Court Opinion

ID: 3290627
Source: CourtListenerOpinion
Date Created: 2016-07-05 17:06:16.465386+00
Date Added: 2024-06-11T13:52:12.351793
License: Public Domain

This is an appeal from a judgment in favor of the defendant, after motion for a new trial made and denied. The action is one to recover commissions claimed to be due under a written instrument, which, it is *Page 744 
alleged, appointed plaintiffs exclusive agents to sell certain real and personal property of the defendant. It is further alleged that pursuant to the agreement the plaintiffs procured purchasers ready, willing, and able to, and who did actually, purchase the real property for the sum of fifteen thousand five hundred dollars. The court found these allegations to be untrue. In seeking a reversal, appellants contend that the evidence is insufficient to justify the judgment, and that the decision is against law.

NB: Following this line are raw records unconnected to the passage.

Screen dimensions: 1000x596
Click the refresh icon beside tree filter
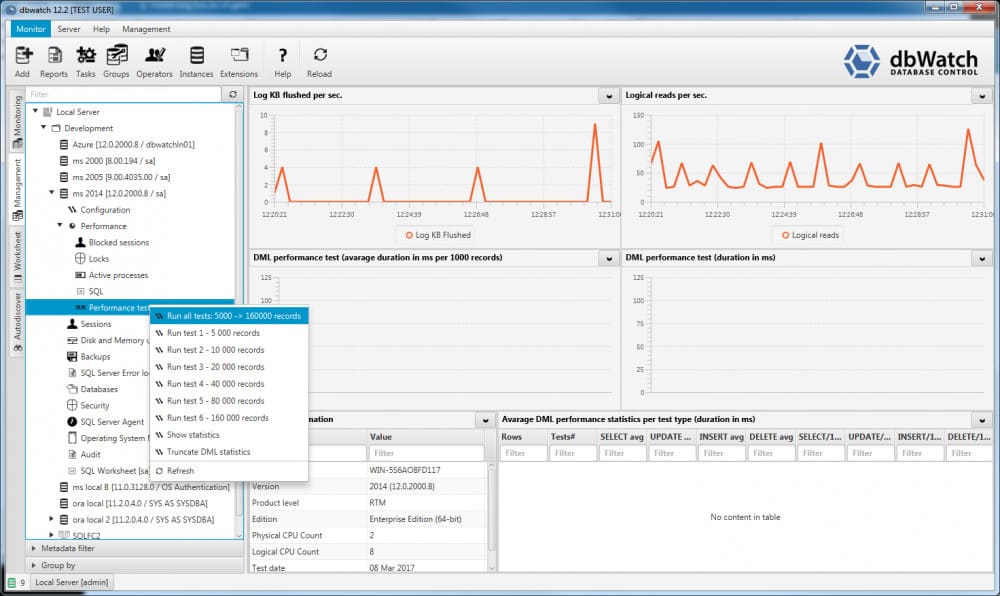point(233,94)
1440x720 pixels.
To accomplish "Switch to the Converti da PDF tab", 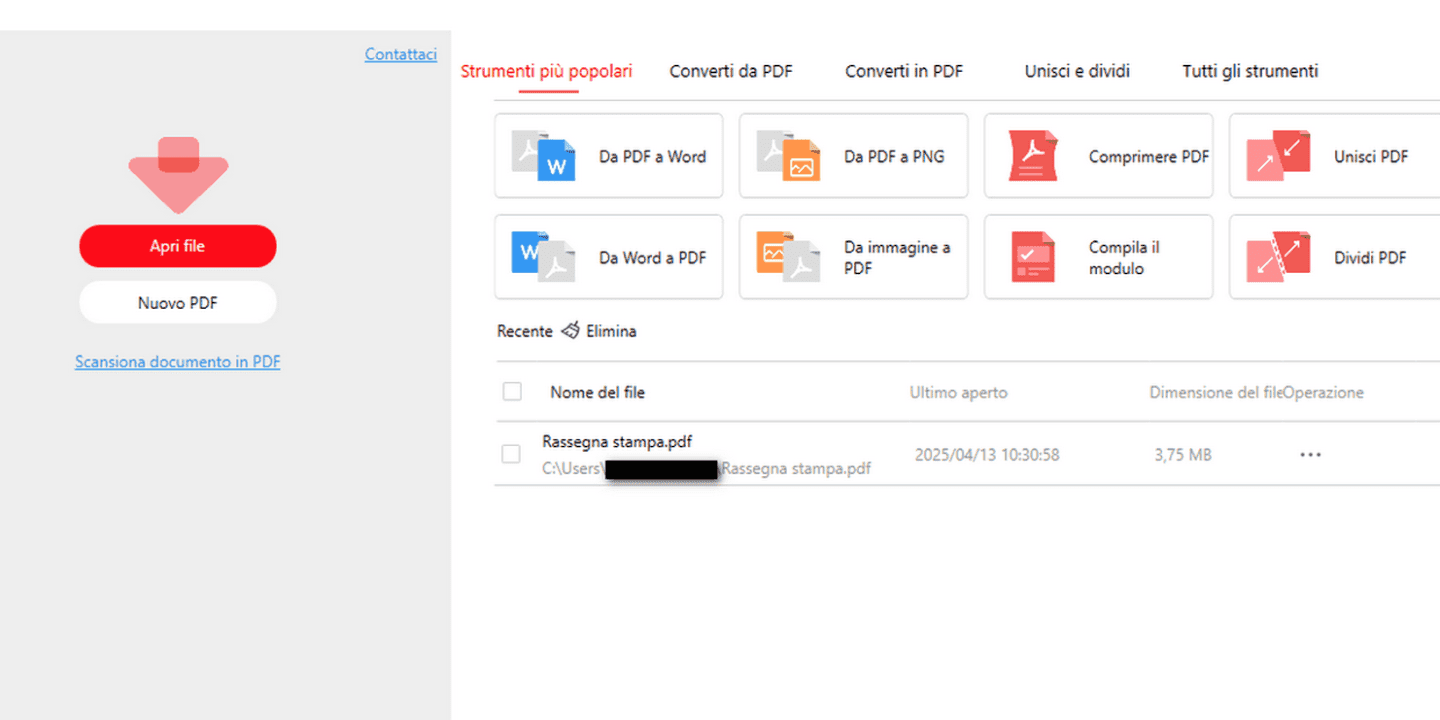I will coord(731,71).
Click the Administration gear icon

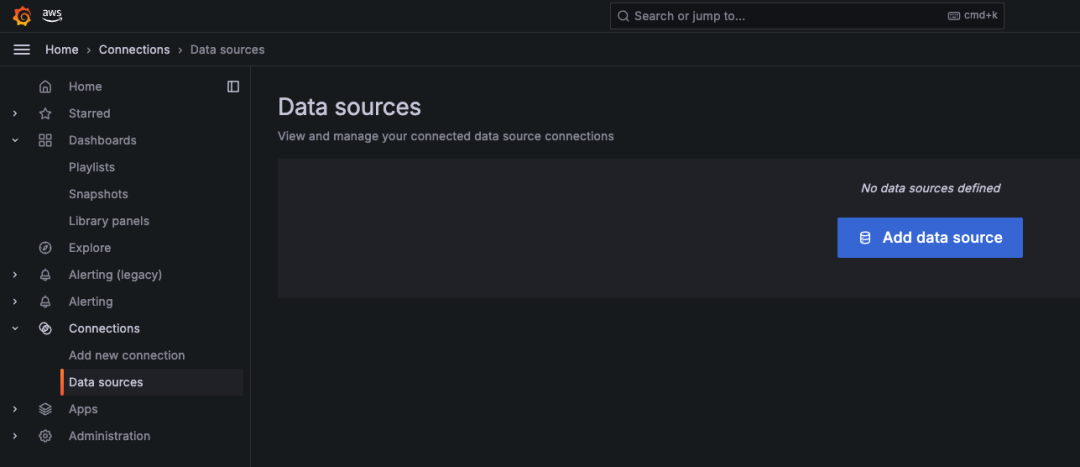pyautogui.click(x=45, y=436)
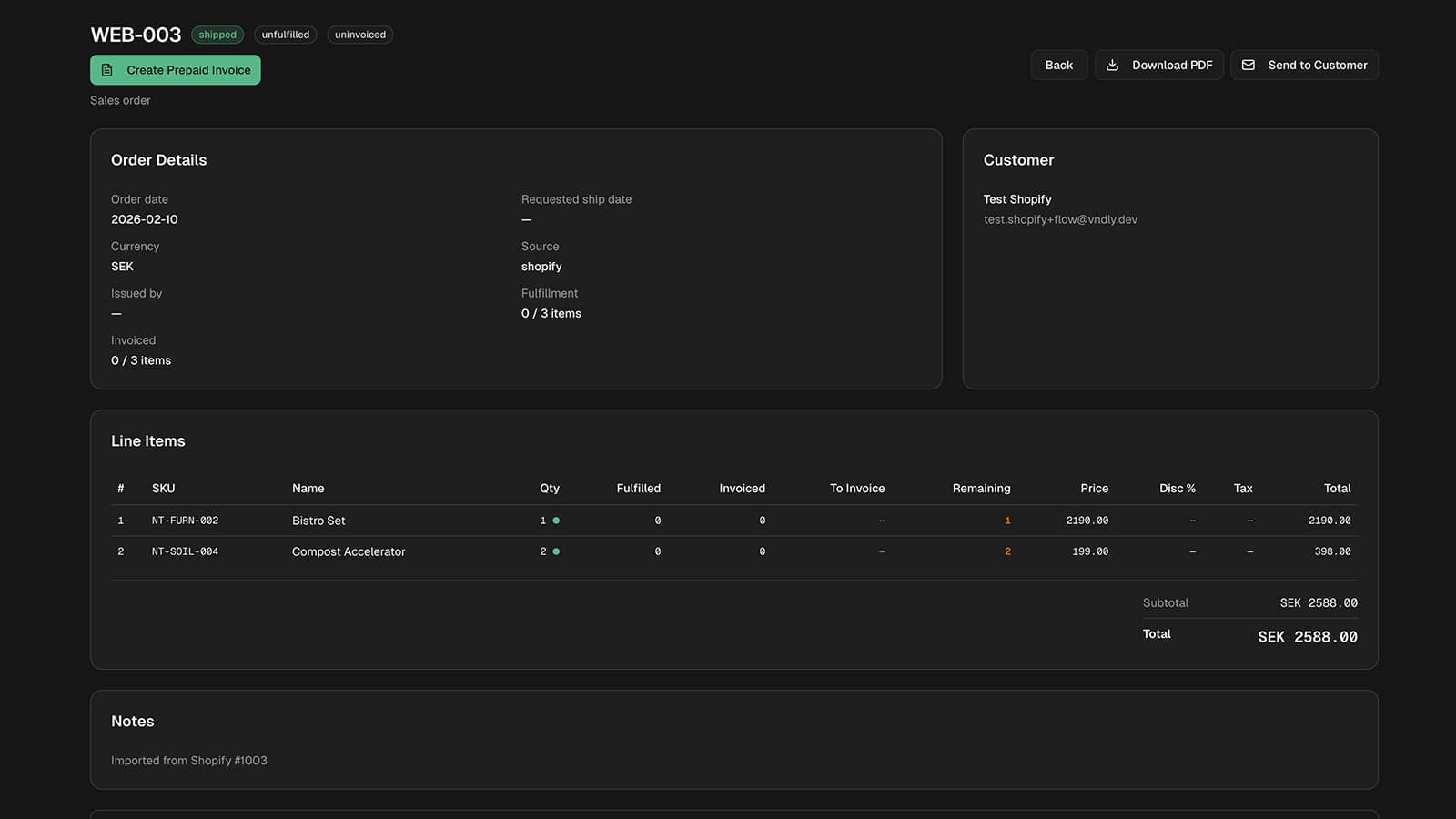Image resolution: width=1456 pixels, height=819 pixels.
Task: Click the document icon in Create Prepaid Invoice
Action: tap(107, 70)
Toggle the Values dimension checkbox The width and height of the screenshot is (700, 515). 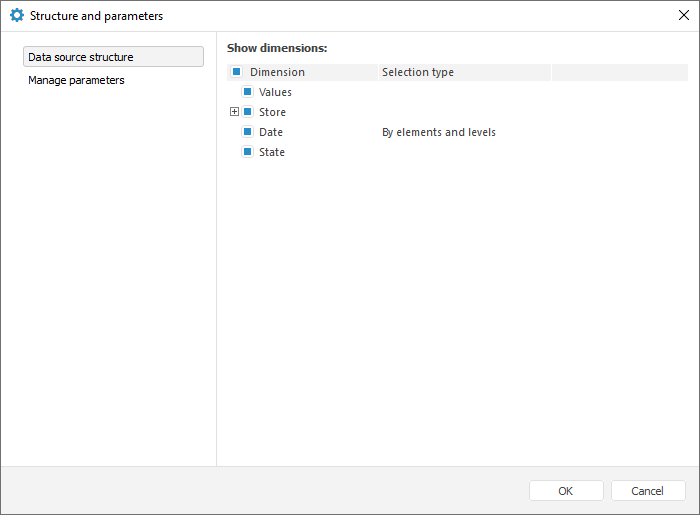pyautogui.click(x=247, y=92)
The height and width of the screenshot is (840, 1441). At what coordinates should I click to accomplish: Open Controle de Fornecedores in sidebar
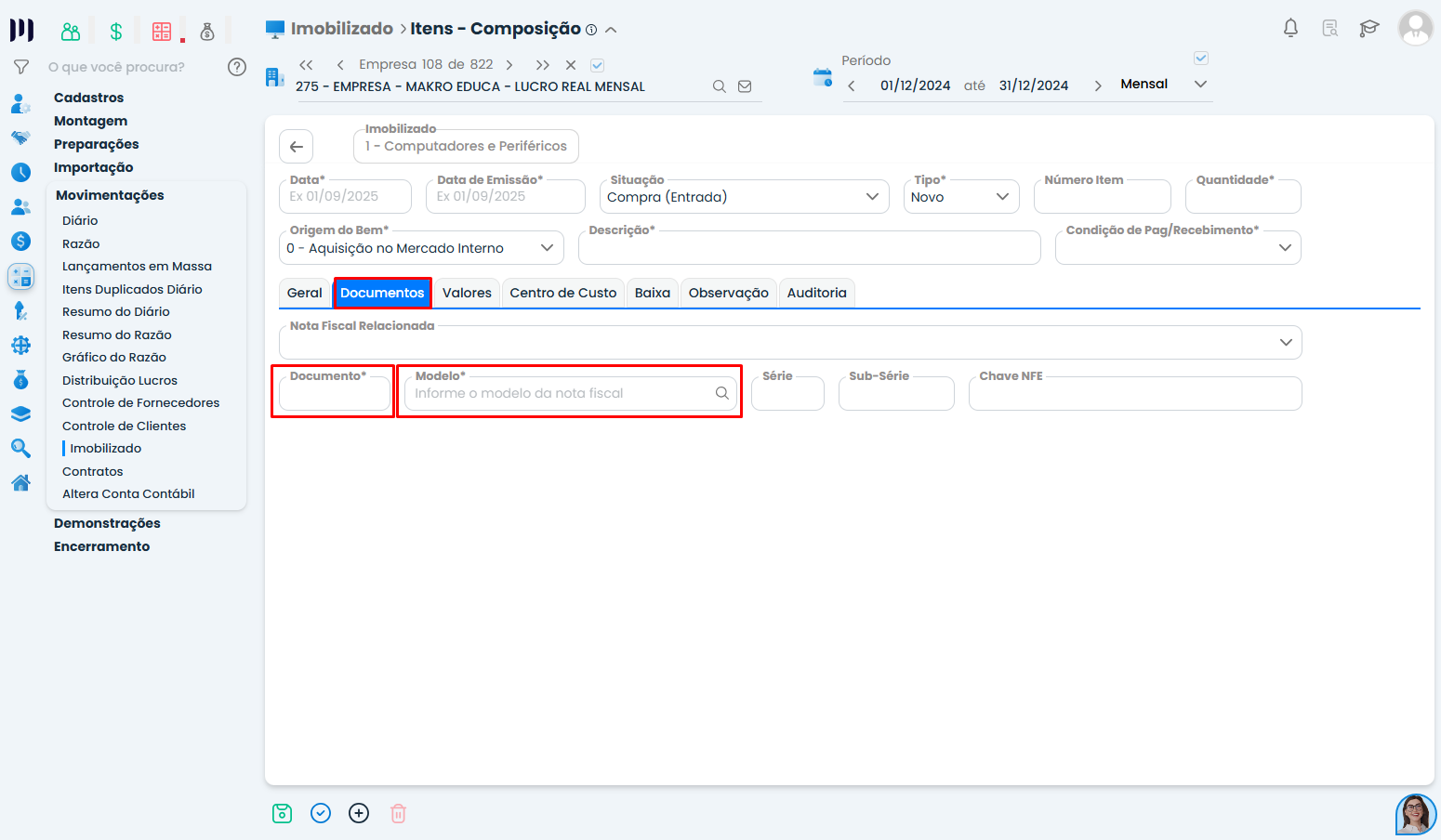pos(140,403)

Plaintiffs were engaged in the real estate business, and Mr. Besoyan was engaged in the same kind of business in a neighboring town. They sometimes worked together, and frequently exchanged lists of available properties. On May 13, 1919, the defendant, B. Paule, one of the owners, by an instrument in writing, appointed plaintiffs as agents to sell the real property, together with certain personal property located thereon, all for the sum of fifteen thousand five hundred dollars, on terms specified, agreeing to pay them five per cent commission on the selling price. This authorization was to remain in full force and effect for eight days, and thereafter until revoked by the defendant in writing. Appellants contend that they were appointed the exclusive agents to sell the property, but there is nothing in the writing that warrants the contention.
[1] In arriving at a solution of the tangle arising out of the sale of the property, much depends upon the connection the real estate agent Besoyan had with it. The testimony is confused and contradictory as to the time when Mr. Besoyan first came into the transaction. Mr. Paule, one of the owners of the ranch, testified that he told Besoyan the property was for sale on May 24th, and that Besoyan returned the next day with Mr. Furlong, and the day following with Hardison, the two purchasers of the place. There is other evidence tending to corroborate this view. Newton, one of the plaintiffs, testified that on June 1st Besoyan obtained from plaintiffs a listing of the property, and that the plaintiffs took Besoyan and "his buyer" to see the place. Besoyan testified that he first learned the place was for sale about June 1st, from the plaintiffs, when he "took a couple of buyers" to see it. The property was ultimately purchased by Hardison and Furlong, and it clearly appears that *Page 745 
Besoyan first took them to inspect the property. There is no doubt that they first learned that the property was for sale through him. Besoyan stated to them that the price of the property was sixteen thousand dollars. Hardison and Furlong offered fifteen thousand five hundred dollars, which was refused. Shortly after this Hardison and Furlong learned through another agent, Glidden, that the property could still be purchased for fifteen thousand five hundred dollars. Feeling that they were under obligations to Besoyan, they then returned to him, informed him that they had learned the property could be had at the lesser figure, and again offered him a chance to make the sale on those terms. Besoyan's reply was: "Go to it, if you can. I can't do it." They thereupon completed negotiations, and effected the sale through Glidden. The buyers do not appear to have known the plaintiffs in the transaction at all, and had no dealings with them.
It is the respondent's theory of the case that Besoyan was acting in his own behalf, and in his individual capacity as agent, in the transaction. The trial court accepted this view, for it expressly found that the plaintiffs did not consummate the sale.
The judgment is affirmed.
Richards, J., and Beasly, J., pro tem., concurred.